What’s weird to think of, though, is how new it all is. A hundred years ago, none of these vehicles existed; besides walking, it was all horses, cows, donkeys, and other four-legged creatures moving folks around; it had gone that way for thousands of years; this period of fast-moving cars, trucks, and motorcyles is just a blip on the screen of human history; I suppose there’s no real reason to assume that it won't all be gone in another century or so.

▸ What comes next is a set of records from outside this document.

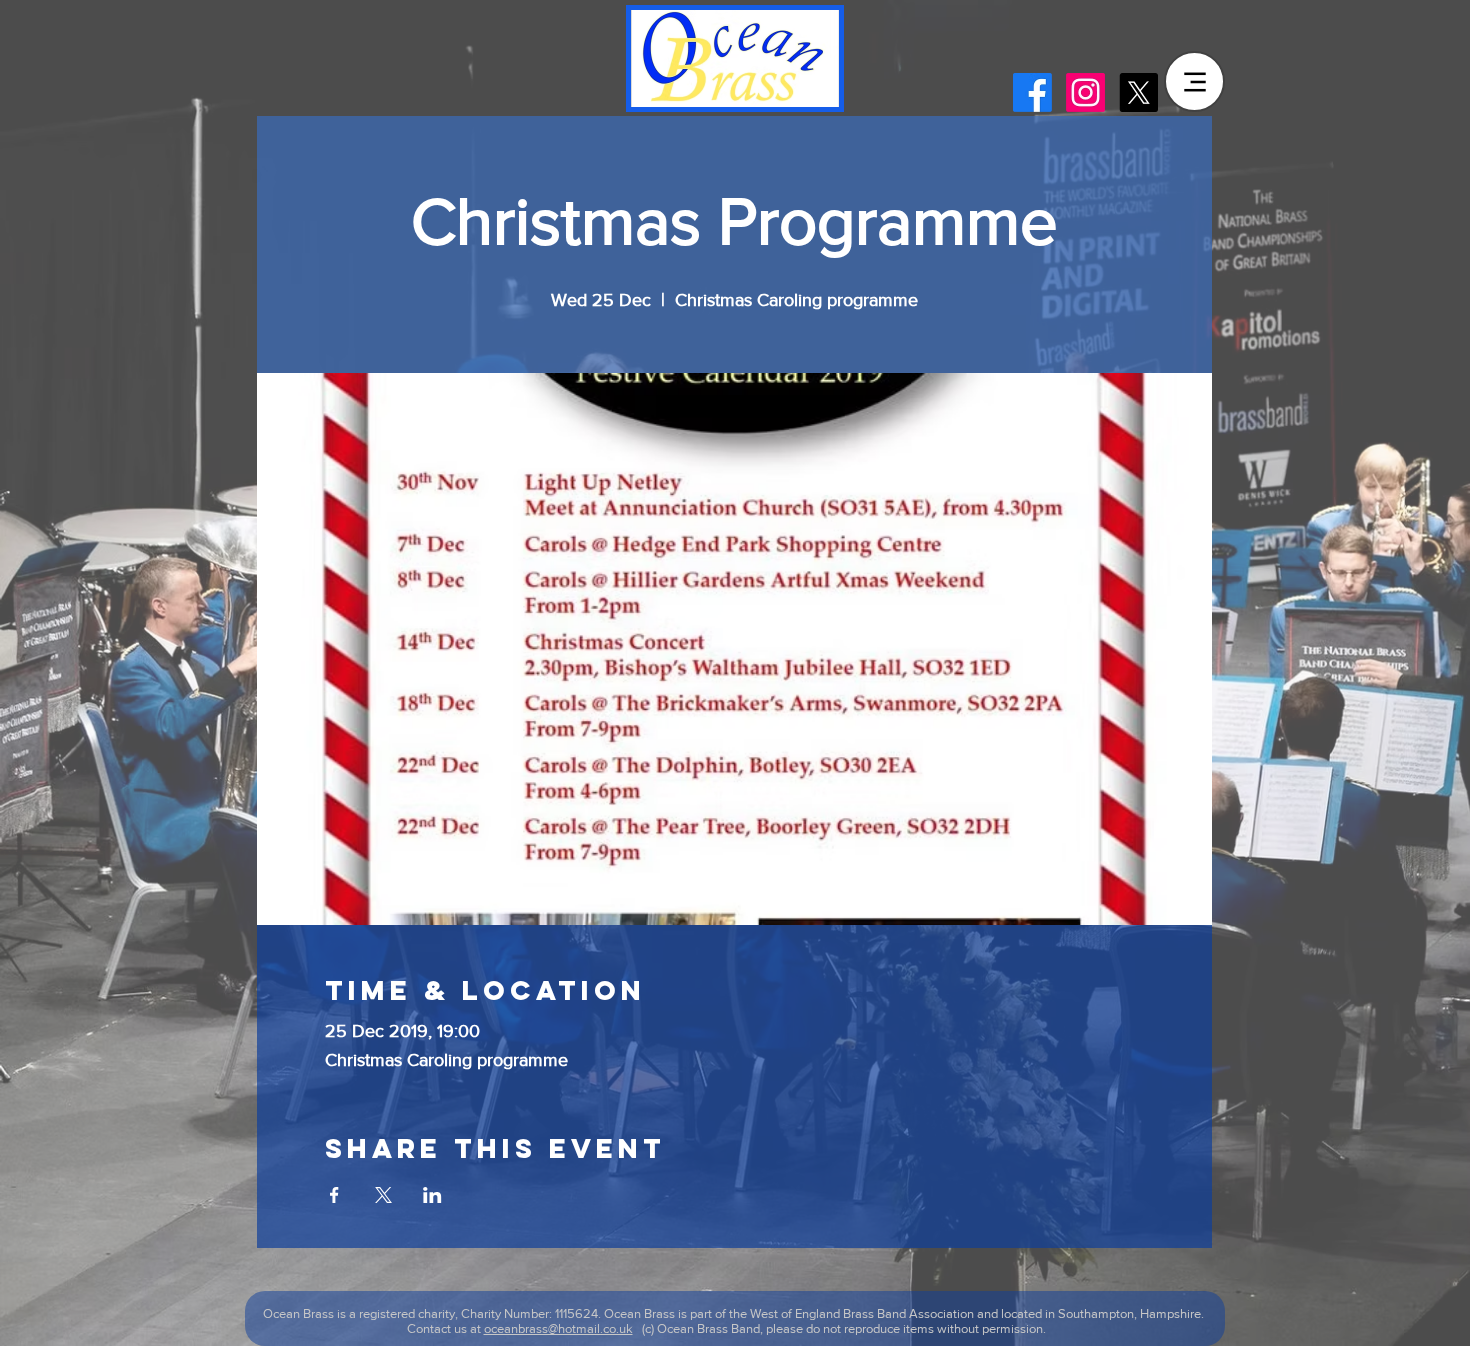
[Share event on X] (383, 1195)
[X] (1138, 92)
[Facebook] (1032, 92)
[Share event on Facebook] (334, 1195)
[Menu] (1194, 81)
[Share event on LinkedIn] (432, 1195)
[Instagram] (1085, 92)
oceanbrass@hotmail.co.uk (558, 1328)
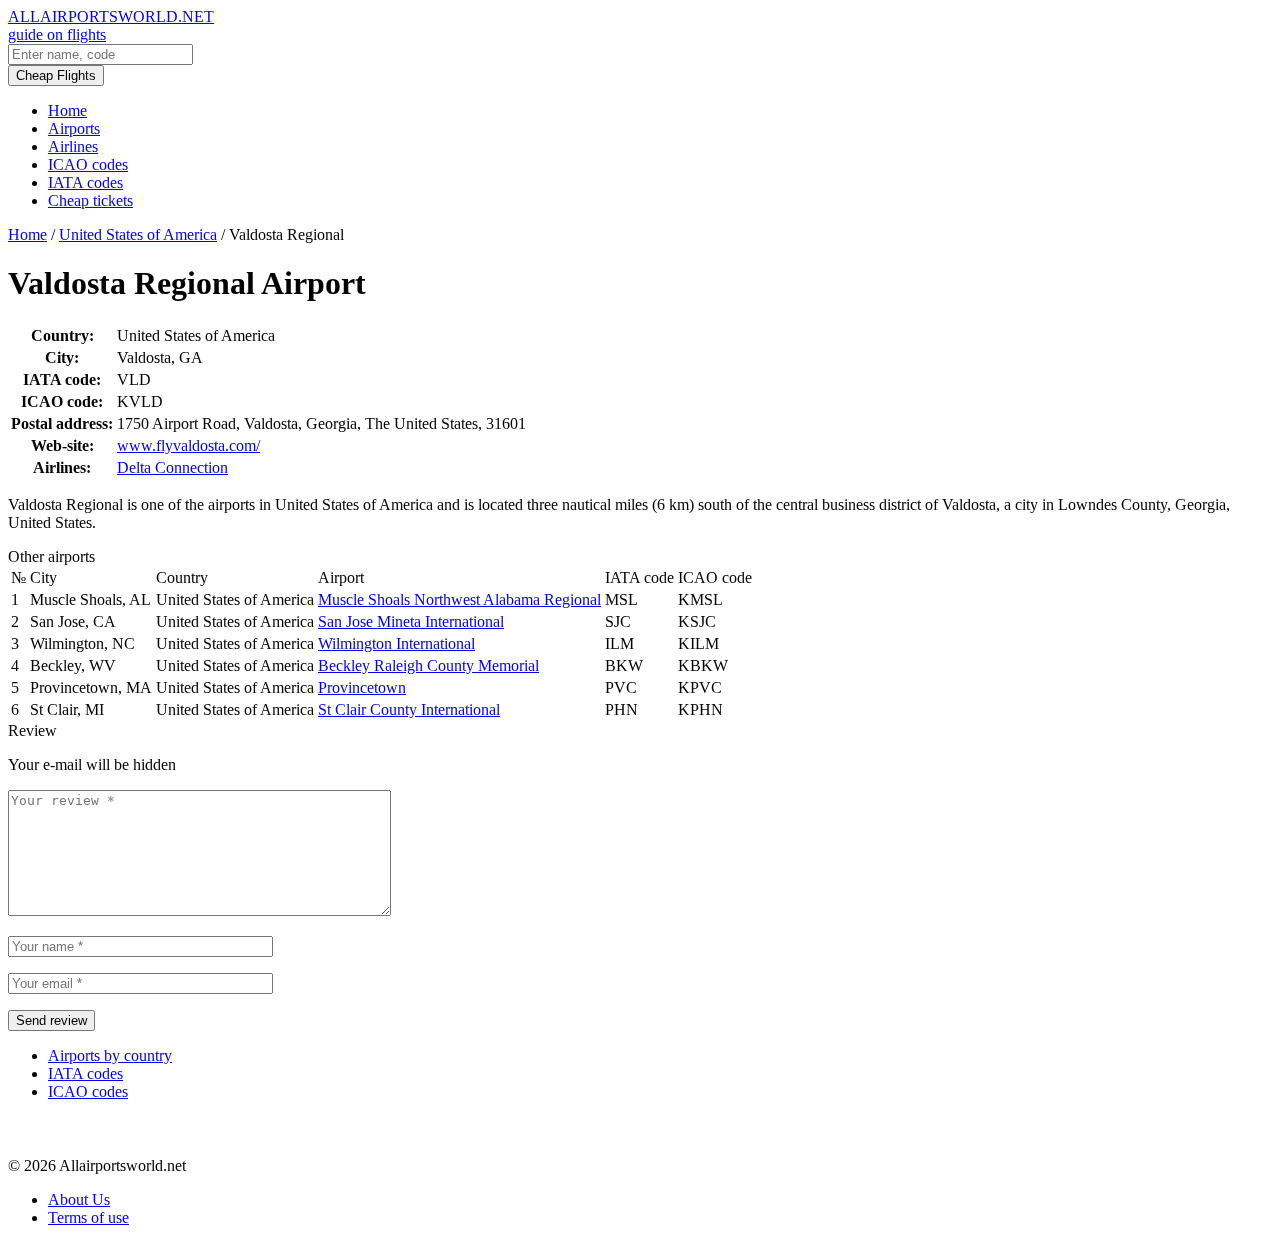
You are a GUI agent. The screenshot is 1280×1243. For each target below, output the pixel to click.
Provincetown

It’s conceivable that it will actually be an easier switch here in a country like India where so many people already use less gasoline-intensive vehicles—small cars and scooters, for instance—so maybe as the oil runs out, the people here will be able to fun on fumes a little longer and extend the status quo until new solutions emerge, but it also seems likely that because so much of everything depends on petroleum, things are going to get a lot uglier before they get prettier—which I assume they will at some point, when traffic lightens up.
But frankly, all this discussion of cars and traffic represents only a theoretical concern right now; after all, I’m cruising along comfortably from Bangalore to Mysore on the express train.